HH, Sir Godfrey Gregg D.Div
SINGLENESS OF FOCUS
God, the one and only ONE I’ll wait as long as He says. — Truly my soul waiteth upon God: from him cometh my salvation. Psalm 62:1, The Message God is not one among many. When we pray we are not covering our bases. Prayer is not a way of checking out the last resort of potential help. We understandably want to explore all the options: we write letters, make telephone calls, visit prospects, arrange interviews. We don’t know who might be useful to us at any one time. Of course, we cultivate God. But not in prayer. We try it, but it doesn’t work. Prayer is exclusive. Prayer is centering… We can’t pray with one eye on the main chance and a side glance for God. Prayer trains the soul to singleness of focus: for God alone. ~Where Your Treasure Is, Hallelujah, for there is your heart.
THE REASON FOR PRAYER
Let my cry come right into your presence, God. —Let my supplication come before thee: deliver me according to thy word. Psalm 119:170, The Message The Psalms were not prayed by people trying to understand themselves. They are not the record of people searching for the meaning of life. They were prayed by people who understood that God had everything to do with them.

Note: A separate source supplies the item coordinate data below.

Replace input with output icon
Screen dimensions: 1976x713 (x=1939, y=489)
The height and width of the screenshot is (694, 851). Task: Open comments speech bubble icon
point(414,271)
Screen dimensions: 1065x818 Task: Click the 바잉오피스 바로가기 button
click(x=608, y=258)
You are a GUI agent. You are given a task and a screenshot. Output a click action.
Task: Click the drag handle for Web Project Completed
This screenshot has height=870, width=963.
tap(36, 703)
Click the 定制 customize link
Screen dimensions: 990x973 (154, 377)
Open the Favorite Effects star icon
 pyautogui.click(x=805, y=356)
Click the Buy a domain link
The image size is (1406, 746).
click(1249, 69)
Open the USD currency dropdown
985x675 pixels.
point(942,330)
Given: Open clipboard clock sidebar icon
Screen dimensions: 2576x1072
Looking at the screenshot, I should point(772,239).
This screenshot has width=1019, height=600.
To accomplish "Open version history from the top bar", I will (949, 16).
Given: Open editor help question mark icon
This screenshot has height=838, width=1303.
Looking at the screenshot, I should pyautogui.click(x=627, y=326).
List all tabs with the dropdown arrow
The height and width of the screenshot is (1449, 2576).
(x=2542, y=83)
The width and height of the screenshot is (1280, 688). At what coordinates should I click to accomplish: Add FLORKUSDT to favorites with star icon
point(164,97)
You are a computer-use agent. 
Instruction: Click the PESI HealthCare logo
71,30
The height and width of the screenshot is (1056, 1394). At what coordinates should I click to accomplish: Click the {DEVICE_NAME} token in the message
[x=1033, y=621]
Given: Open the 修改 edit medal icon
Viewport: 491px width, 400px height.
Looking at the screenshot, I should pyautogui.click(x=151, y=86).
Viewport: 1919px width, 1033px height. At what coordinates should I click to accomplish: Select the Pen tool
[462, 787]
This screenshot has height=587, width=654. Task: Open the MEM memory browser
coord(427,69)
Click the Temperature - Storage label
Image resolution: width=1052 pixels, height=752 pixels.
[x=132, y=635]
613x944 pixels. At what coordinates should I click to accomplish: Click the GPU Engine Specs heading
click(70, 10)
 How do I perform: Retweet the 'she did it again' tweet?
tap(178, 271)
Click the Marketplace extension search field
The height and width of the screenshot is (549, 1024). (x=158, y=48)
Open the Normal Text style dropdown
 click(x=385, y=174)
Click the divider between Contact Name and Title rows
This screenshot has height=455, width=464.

- God, not their feelings, was the center.
- God, not their souls, was the issue.
- God, not the meaning of life, was critical.
Feelings, souls, and meanings were not excluded — they are very much in evidence — but they are not the reason for the prayers. Human experiences might provoke the prayers, but they do not condition them as prayers.
PRAYING IN THIS PLACE
“How shall we sing the Lord‘s song in a strange land?” Psalm 137:4. How can we sing the Lord’s song in a strange land?” The Israelites didn’t think they could. But they did. My, how they did! How did they do it?… They immersed themselves in Torah-meditation: before they knew it they were praying. They were trees. Transplanted to Babylon they put down roots, put out leaves, and produced fruit. We all suppose that we could pray, or pray better if we were in the right place. We put off praying until we are where we think we should be, or want to be. We let our fantasies or our circumstances distract us from attending to the word of God that is aimed right where we are, and invites our answers from that spot.
MY SOUL WAITS
For God alone, my soul waits in silence, for my hope is from Him. —My soul, wait thou only upon God; for my expectation is from him. Psalm 62:5, My soul waits. Another will is greater, wiser and more intelligent than my own. So I wait. Waiting means there is another whom I trust and from whom I receive. My will, important and essential as it is, finds a will that is more important, more essential… I begin to pray by attempting to manipulate the will of God. I end by putting myself in a position to be moved by His will. Waiting in prayer is a disciplined refusal to act before God acts.